EXERCISE BRIEF –
Output the data verbatim, with nothing added or dropped.
==== DATA SHOWN
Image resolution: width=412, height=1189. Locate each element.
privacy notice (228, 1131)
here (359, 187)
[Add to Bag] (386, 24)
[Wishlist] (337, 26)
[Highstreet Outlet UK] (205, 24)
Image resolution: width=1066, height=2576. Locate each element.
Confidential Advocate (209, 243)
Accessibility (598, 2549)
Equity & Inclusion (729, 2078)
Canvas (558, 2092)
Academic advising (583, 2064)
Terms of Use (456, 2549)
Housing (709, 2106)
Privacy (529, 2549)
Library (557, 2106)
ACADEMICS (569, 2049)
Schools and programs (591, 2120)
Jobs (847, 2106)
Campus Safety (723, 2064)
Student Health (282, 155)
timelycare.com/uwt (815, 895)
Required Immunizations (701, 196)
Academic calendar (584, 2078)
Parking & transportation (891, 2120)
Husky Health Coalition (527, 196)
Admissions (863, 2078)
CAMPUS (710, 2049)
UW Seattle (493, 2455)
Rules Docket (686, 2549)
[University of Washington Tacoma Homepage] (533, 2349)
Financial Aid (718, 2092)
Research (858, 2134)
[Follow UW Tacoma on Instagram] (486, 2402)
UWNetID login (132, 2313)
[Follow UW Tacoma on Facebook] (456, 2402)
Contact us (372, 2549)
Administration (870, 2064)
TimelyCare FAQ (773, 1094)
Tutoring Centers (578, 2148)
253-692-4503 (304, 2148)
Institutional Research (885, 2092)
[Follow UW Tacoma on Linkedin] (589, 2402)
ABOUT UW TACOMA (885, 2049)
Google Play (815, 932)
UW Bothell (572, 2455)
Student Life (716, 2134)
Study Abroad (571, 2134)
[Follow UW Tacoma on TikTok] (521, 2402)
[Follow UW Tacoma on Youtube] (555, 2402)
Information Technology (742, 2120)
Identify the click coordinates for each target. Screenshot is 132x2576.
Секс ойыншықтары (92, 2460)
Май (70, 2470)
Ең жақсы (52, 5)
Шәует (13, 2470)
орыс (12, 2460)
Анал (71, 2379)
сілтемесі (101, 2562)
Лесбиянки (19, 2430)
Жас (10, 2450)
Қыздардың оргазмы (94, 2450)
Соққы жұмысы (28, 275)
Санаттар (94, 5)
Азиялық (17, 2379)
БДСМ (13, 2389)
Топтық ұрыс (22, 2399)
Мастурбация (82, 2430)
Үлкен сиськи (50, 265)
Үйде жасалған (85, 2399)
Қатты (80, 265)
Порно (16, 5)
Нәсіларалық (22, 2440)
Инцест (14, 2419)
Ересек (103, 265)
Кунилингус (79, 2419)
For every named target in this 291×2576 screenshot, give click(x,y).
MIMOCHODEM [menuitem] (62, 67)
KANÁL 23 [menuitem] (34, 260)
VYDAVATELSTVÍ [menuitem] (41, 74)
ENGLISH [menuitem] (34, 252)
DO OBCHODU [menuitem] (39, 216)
========
ANSWER SECTION –
Image resolution: width=412, height=1189. Locate each element.
privacy notice (228, 1131)
here (359, 187)
[Add to Bag] (386, 24)
[Wishlist] (337, 26)
[Highstreet Outlet UK] (205, 24)
Image resolution: width=1066, height=2576. Locate each element.
Confidential Advocate (209, 243)
Accessibility (598, 2549)
Equity & Inclusion (729, 2078)
Canvas (558, 2092)
Academic advising (583, 2064)
Terms of Use (456, 2549)
Housing (709, 2106)
Privacy (529, 2549)
Library (557, 2106)
ACADEMICS (569, 2049)
Schools and programs (591, 2120)
Jobs (847, 2106)
Campus Safety (723, 2064)
Student Health (282, 155)
timelycare.com/uwt (815, 895)
Required Immunizations (701, 196)
Academic calendar (584, 2078)
Parking & transportation (891, 2120)
Husky Health Coalition (527, 196)
Admissions (863, 2078)
CAMPUS (710, 2049)
UW Seattle (493, 2455)
Rules Docket (686, 2549)
[University of Washington Tacoma Homepage] (533, 2349)
Financial Aid (718, 2092)
Research (858, 2134)
[Follow UW Tacoma on Instagram] (486, 2402)
UWNetID login (132, 2313)
[Follow UW Tacoma on Facebook] (456, 2402)
Contact us (372, 2549)
Administration (870, 2064)
TimelyCare FAQ (773, 1094)
Tutoring Centers (578, 2148)
253-692-4503 (304, 2148)
Institutional Research (885, 2092)
[Follow UW Tacoma on Linkedin] (589, 2402)
ABOUT UW TACOMA (885, 2049)
Google Play (815, 932)
UW Bothell (572, 2455)
Student Life (716, 2134)
Study Abroad (571, 2134)
[Follow UW Tacoma on TikTok] (521, 2402)
[Follow UW Tacoma on Youtube] (555, 2402)
Information Technology (742, 2120)
Identify the click coordinates for each target. Screenshot is 132x2576.
Секс ойыншықтары (92, 2460)
Май (70, 2470)
Ең жақсы (52, 5)
Шәует (13, 2470)
орыс (12, 2460)
Анал (71, 2379)
сілтемесі (101, 2562)
Лесбиянки (19, 2430)
Жас (10, 2450)
Қыздардың оргазмы (94, 2450)
Соққы жұмысы (28, 275)
Санаттар (94, 5)
Азиялық (17, 2379)
БДСМ (13, 2389)
Топтық ұрыс (22, 2399)
Мастурбация (82, 2430)
Үлкен сиськи (50, 265)
Үйде жасалған (85, 2399)
Қатты (80, 265)
Порно (16, 5)
Нәсіларалық (22, 2440)
Инцест (14, 2419)
Ересек (103, 265)
Кунилингус (79, 2419)
For every named target in this 291×2576 screenshot, give click(x,y).
MIMOCHODEM [menuitem] (62, 67)
KANÁL 23 [menuitem] (34, 260)
VYDAVATELSTVÍ [menuitem] (41, 74)
ENGLISH [menuitem] (34, 252)
DO OBCHODU [menuitem] (39, 216)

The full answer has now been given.